Step 2: Activation Functions

We need sigmoid, tanh, and ReLU to test each init strategy with its intended activation.

def sigmoid(x):
    x = max(-500, min(500, x))
    return 1.0 / (1.0 + math.exp(-x))


def tanh_act(x):
    return math.tanh(x)


def relu(x):
    return max(0.0, x)

Step 3: Forward Pass Through 50 Layers

Pass random data through a deep network and measure mean activation magnitude at each layer.

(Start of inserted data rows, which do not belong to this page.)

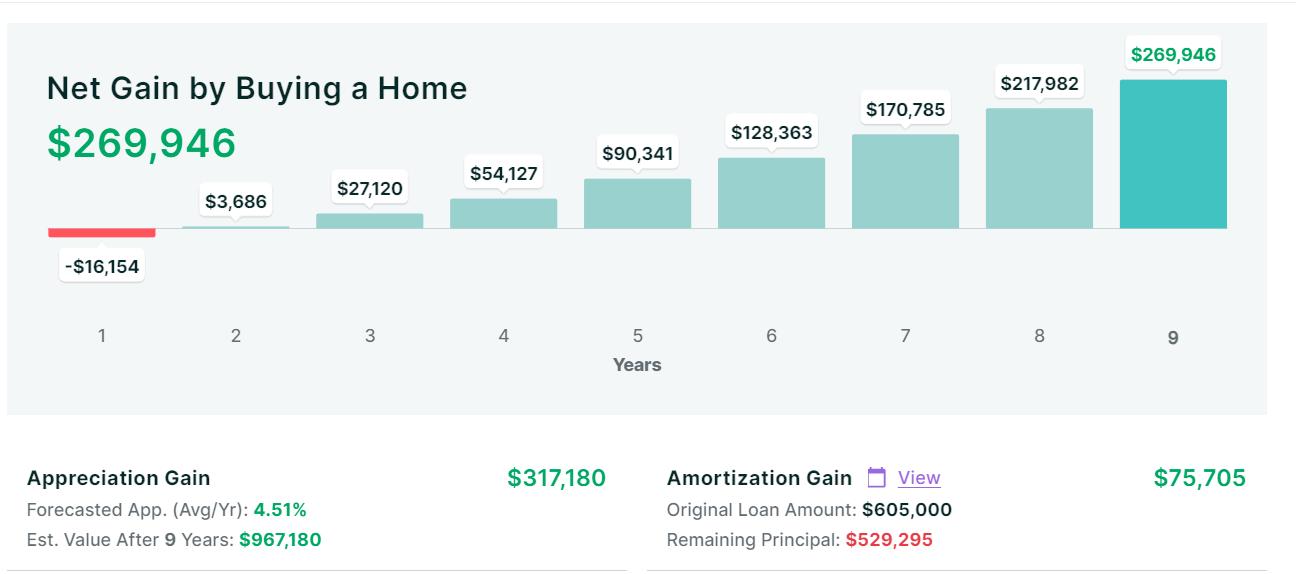Select the year 6 bar

click(771, 193)
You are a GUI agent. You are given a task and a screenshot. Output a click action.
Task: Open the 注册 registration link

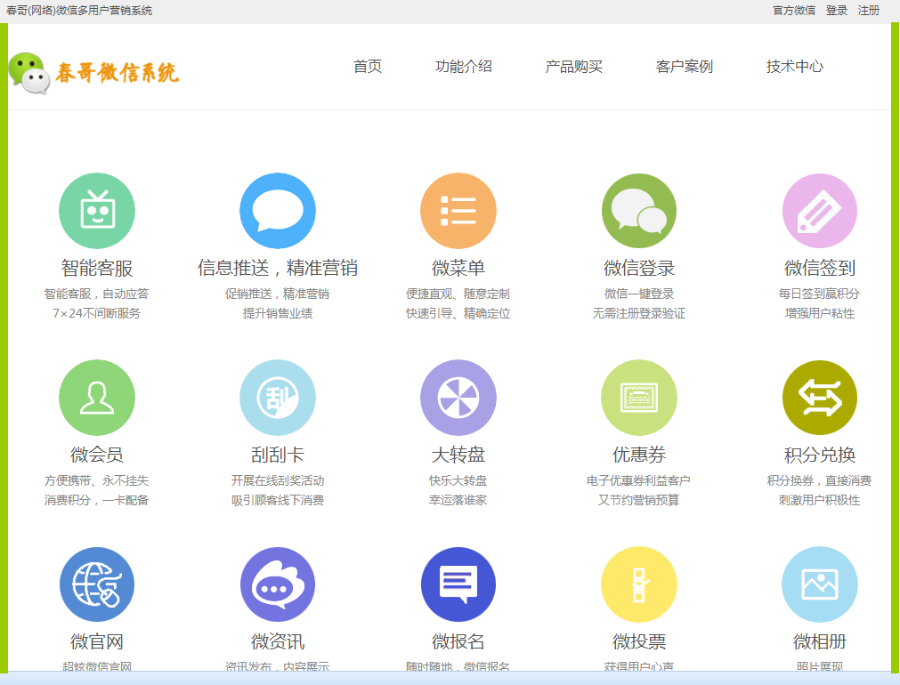[x=868, y=11]
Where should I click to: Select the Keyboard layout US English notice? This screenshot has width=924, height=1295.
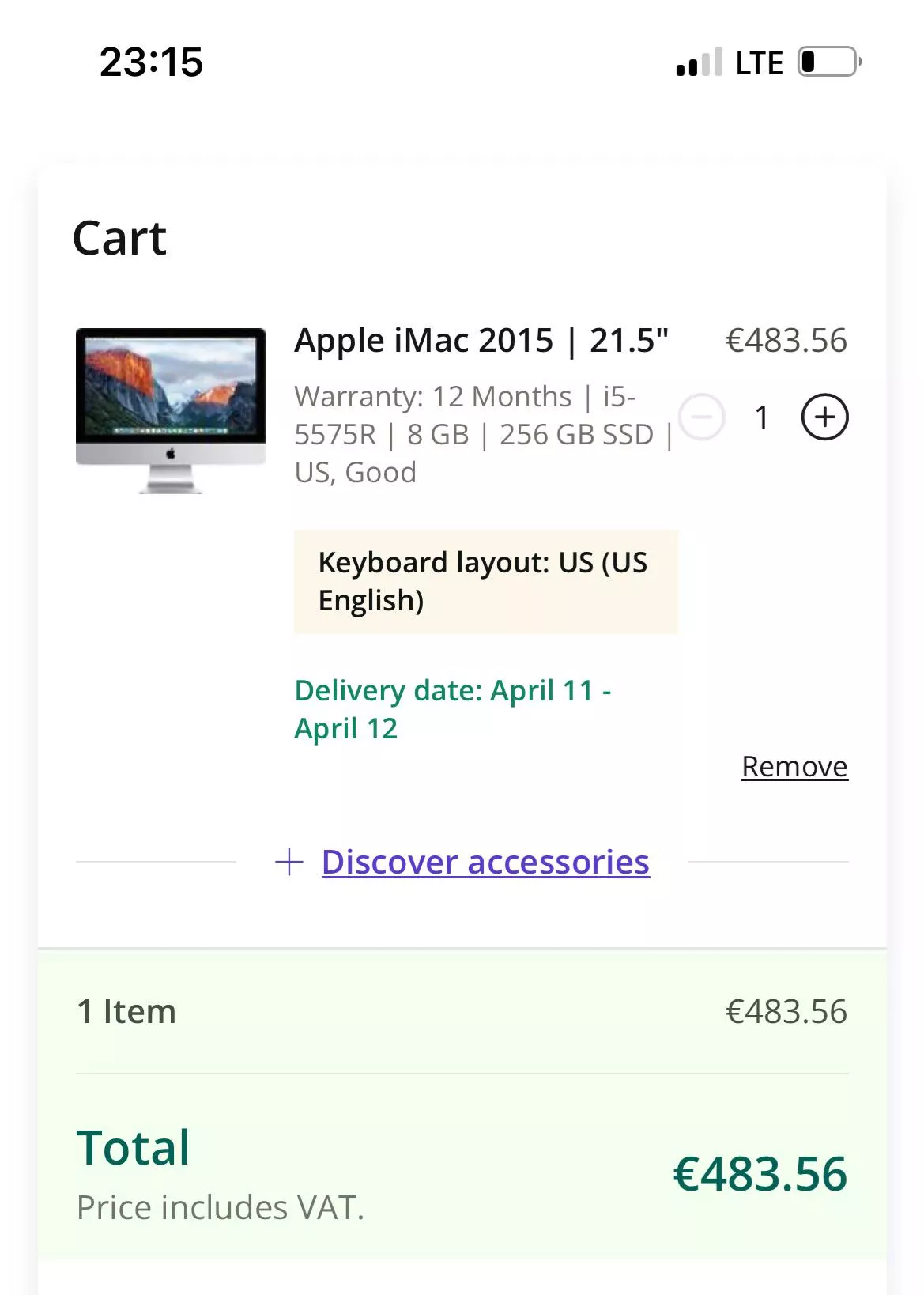(x=485, y=582)
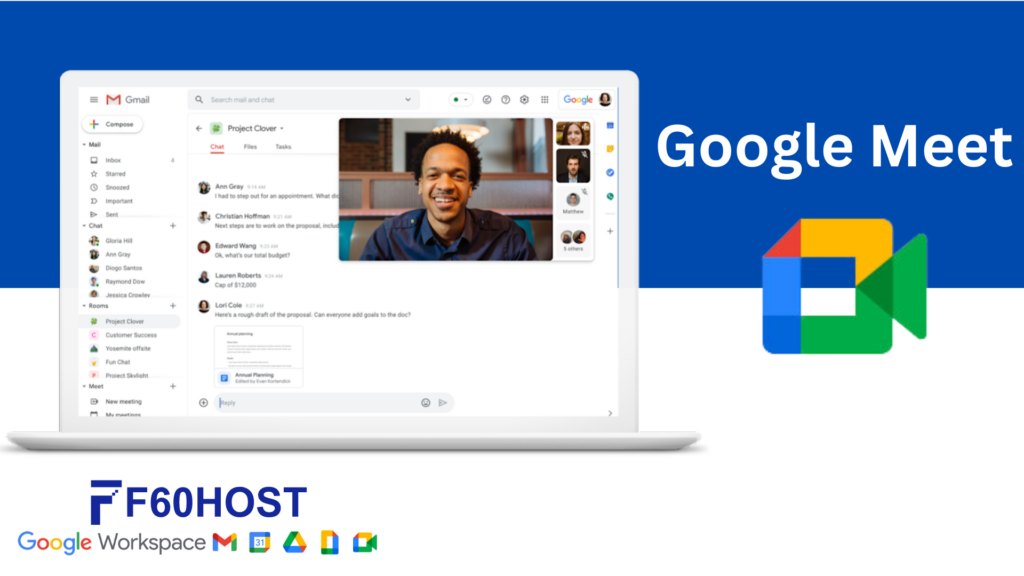1024x576 pixels.
Task: Open Gmail settings with the gear icon
Action: 524,99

def forward_deep(init_fn, activation_fn, n_layers=50, width=64, n_samples=100):
    random.seed(42)
    layer_magnitudes = []

    inputs = [[random.gauss(0, 1) for _ in range(width)] for _ in range(n_samples)]

    for layer_idx in range(n_layers):
        weights = init_fn(width, width)
        biases = [0.0] * width

        new_inputs = []
        for sample in inputs:
            output = []
            for neuron_idx in range(width):
                z = sum(weights[neuron_idx][j] * sample[j] for j in range(width)) + biases[neuron_idx]
                output.append(activation_fn(z))
            new_inputs.append(output)
        inputs = new_inputs

        magnitudes = []
        for sample in inputs:
            magnitudes.append(sum(abs(v) for v in sample) / width)
        mean_mag = sum(magnitudes) / len(magnitudes)
        layer_magnitudes.append(mean_mag)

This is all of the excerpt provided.